Le lendemain, les médias et principalement les journaux n’ont pas accordé à cet événement historique l’importance qu’il mérite. Les articles qui sont apparus n’ont fait que relater quelques extraits du discours de façon inégale et tronquée. Le choix des citations est loin d’être innocent. Il est significatif de l'(in)tolérance et révélateur de l’incontestable vérité qu’elle évoque.
L’hypothèse déjà ancienne ne fait que se confirmer encore une fois : Assia Djebar est une femme écrivain qui dérange la scène littéraire et politique. Son franc-parler bouscule les conventions établies, car elle ne se limite pas à la place habituellement assignée à un écrivain femme et de surcroît à un écrivain femme représentant à elle seule les cultures berbère, arabe, musulmane et française.
En lisant ses œuvres, on ne peut que constater qu’elle a toujours été lucide concernant la censure dont elle est l’objet ; en 1999 déjà, elle avait écrit dans son ouvrage ‘Ces voix qui m’assiègent' » … Cette langue me semble désormais une maison que j’habite et que je tente de marquer chaque jour – tout en sachant que le sol qui la porte, je n’y ai pas droit d’emblée. Mais si je ne prétends pas au jus soli, du moins, au risque d’un jeu de mot facile, je peux rechercher mon droit non de sol, mais de soleil !…  »
Malgré cette rétention médiatique à son encontre, le discours de cet écrivain avant-gardiste, auteur de  » Vaste est la prison « ,  » Les femmes d’Alger dans leur appartement « ,  » L’Amour, la fantasia « ,  » Ombre sultane  » …et une dizaine d’autres œuvres, émeut à plus d’un titre. Il saisit l’attention à vif car il éveille les consciences et attise le travail de la mémoire. Il souligne l’importance de la déontologie pour que la transmission du savoir se fasse avec la plus grande rigueur.

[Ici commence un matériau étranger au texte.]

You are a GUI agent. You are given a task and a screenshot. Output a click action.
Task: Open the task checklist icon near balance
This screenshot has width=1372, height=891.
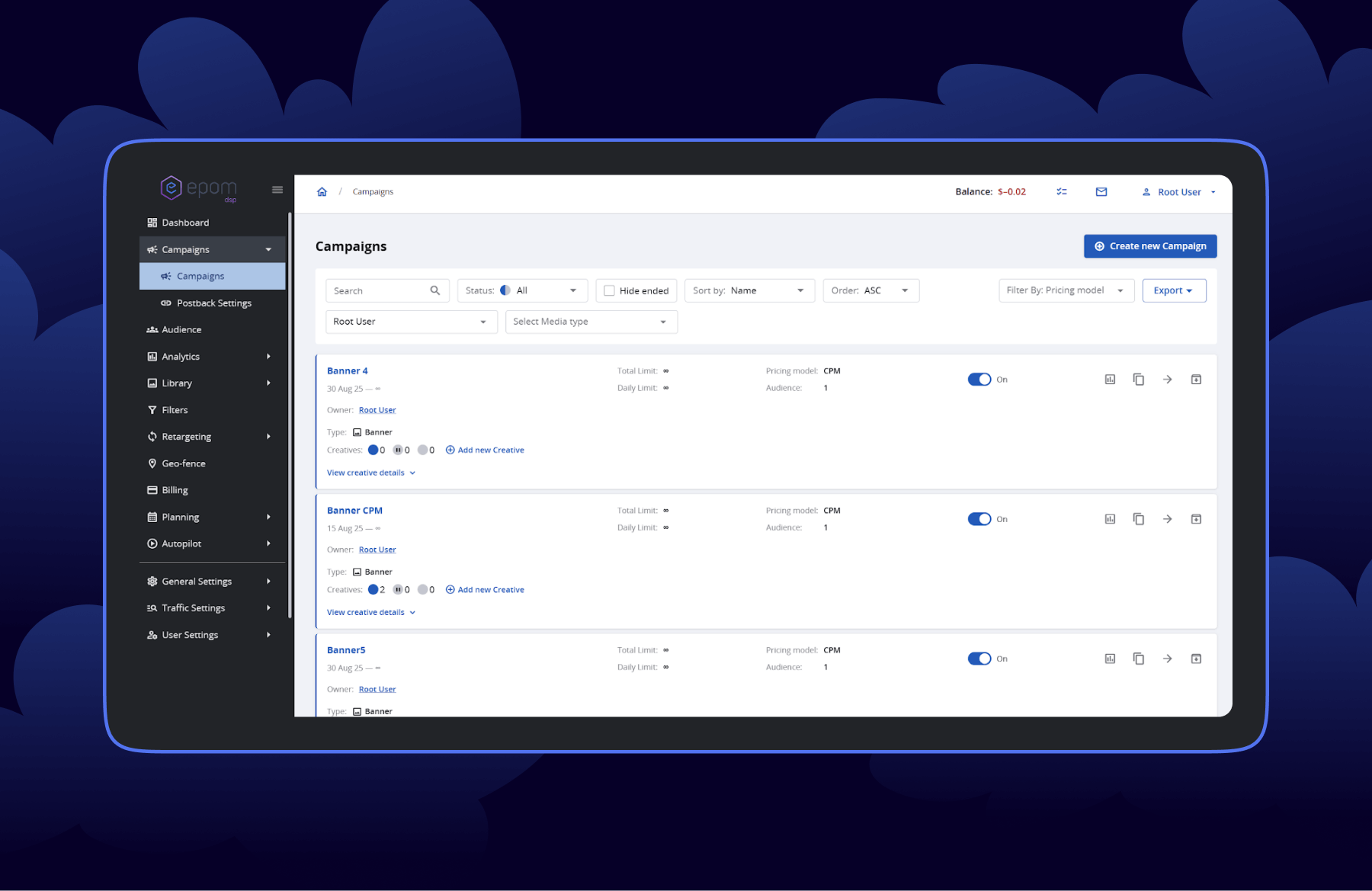[1061, 192]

Assia Djebar démontre une nouvelle fois combien elle reste fidèle à ses engagements, à ses idées et à ses principes sans concession aucune. Cette ligne de conduite se retrouve dans ses romans, dans ses nouvelles et dans sa poésie. Une œuvre traduite dans vingt et une langues. Il n’est pas sans oublier les deux films documentaires qu’elle a réalisés, son théâtre, son opéra, son travail de chercheur et de professeur à travers les plus grandes universités du monde.

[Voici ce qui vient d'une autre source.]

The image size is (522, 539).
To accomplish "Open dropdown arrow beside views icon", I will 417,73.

Son entêtement pour dire et se dire est la première cause dans laquelle elle s’est engagée depuis son premier roman  » La Soif « , publié en 1957 aux éditions Julliard.
Elle est l’écrivain qui s’affirme et engage non sans risque sa personne en parlant d’elle à la première personne. Non seulement elle dit  » je  » dans son écriture malgré le tangage ressenti, mais elle continue à tourner le dos à ceux qui bradent l’histoire, à ceux qui contribuent à rendre la mémoire stérile, à ceux qui violent le droit pour faire régner l’injustice
Cet engagement reflète sensiblement cette quête de liberté à laquelle elle a toujours aspiré. Cette démarche lente et parfois douloureuse qui habite son écriture, exige de sa part un effort permanent de réflexion et d’introspection pour tenter d’atteindre la vérité et la sakina-sérénité.